Eileen Sperry, Visiting Assistant Professor of English, earned her PhD in English from Stony Brook University, where she also completed a graduate certification in Cultural Studies. Her research and teaching concentrations include early modern literature, Shakespeare, poetic theory, and composition. Here at Saint Rose, she has taught courses on early modern lyric theory, English Renaissance sonnet sequences, early modern poetry and the senses, Shakespeare, and expository writing. Her current project explores death and decay in early modern English poetry. Her work has appeared in Shakespeare Bulletin, The Sixteenth Century Journal, Studies in English Literature 1500-1900, and The Cambridge Quarterly.
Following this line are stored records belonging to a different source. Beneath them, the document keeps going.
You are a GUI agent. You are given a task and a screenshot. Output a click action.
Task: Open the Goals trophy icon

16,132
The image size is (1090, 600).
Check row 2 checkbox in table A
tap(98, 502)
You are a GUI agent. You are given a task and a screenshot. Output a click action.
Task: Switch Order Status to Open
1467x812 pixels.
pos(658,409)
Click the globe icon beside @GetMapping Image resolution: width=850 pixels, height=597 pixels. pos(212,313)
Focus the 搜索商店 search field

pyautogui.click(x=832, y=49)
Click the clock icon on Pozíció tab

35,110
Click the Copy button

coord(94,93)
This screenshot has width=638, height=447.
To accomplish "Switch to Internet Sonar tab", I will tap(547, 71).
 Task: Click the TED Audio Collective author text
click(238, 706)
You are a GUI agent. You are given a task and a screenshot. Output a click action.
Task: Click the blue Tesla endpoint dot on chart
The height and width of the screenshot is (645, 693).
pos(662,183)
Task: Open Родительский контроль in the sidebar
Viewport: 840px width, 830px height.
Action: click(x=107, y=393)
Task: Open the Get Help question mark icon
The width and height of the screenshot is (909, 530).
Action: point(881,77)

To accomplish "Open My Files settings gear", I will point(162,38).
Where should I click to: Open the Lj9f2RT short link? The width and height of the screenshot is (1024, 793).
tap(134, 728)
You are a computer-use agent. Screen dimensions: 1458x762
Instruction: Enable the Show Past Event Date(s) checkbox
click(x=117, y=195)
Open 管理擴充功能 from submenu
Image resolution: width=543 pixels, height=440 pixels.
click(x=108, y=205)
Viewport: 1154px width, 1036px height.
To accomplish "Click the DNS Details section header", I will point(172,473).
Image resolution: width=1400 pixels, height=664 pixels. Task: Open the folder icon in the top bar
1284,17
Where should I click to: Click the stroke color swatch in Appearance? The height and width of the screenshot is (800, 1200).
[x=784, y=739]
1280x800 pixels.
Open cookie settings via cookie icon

Brian Sweeney, Associate Professor of English, received his Ph.D. from Brown University in 2010. His teaching and research center on early and nineteenth-century American and African American literature and print cultures, periodical studies, and literature and music. He teaches courses on sympathy and the early American novel, race and incarceration in Poe’s America, nineteenth-century literature and the rise of the magazine, the nineteenth-century US novel, critical theory, and Melville. He is currently at work on a book-length study of occupational affect and professionalism in American fiction from 1830 to 1910, a chapter from which appeared in the collection The Sentimental Mode (McFarland, 2014), and his article “Throwing Stones Across the Potomac: The Colored American Magazine, the Atlantic Monthly, and the Cultural Politics of National Reunion” recently appeared in American Periodicals (Fall 2019). With his colleague Eurie Dahn he is co-director of The Digital Colored American Magazine, a digital humanities project undertaken in partnership with the Beinecke Rare Book and Manuscript Library at Yale. Sweeney serves on the Advisory Board of the Research Society for American Periodicals. He is currently Chair of the English Department.
Barbara Ungar has published five full-length poetry collections:Save Our Ship, which won the Richard Snyder Memorial Prize and is forthcoming from Ashland Poetry Press in September 2019; Immortal Medusa and Charlotte Brontë, You Ruined My Life, both from The Word Works; Thrift (Word Tech); and The Origin of the Milky Way, which won the Gival Press Poetry Award, an Independent Press Silver Medal Award for poetry, the Adirondack Center for Writing Poetry Award, and a Hoffer award. Her poems have appeared in many journals, including Rattle, Salmagundi, The Minnesota Review, Cream City Review, Atticus Review, Literal Latté, and The Nervous Breakdown. She is also the author of Haiku in English and several poetry chapbooks. www.barbaraungar.net.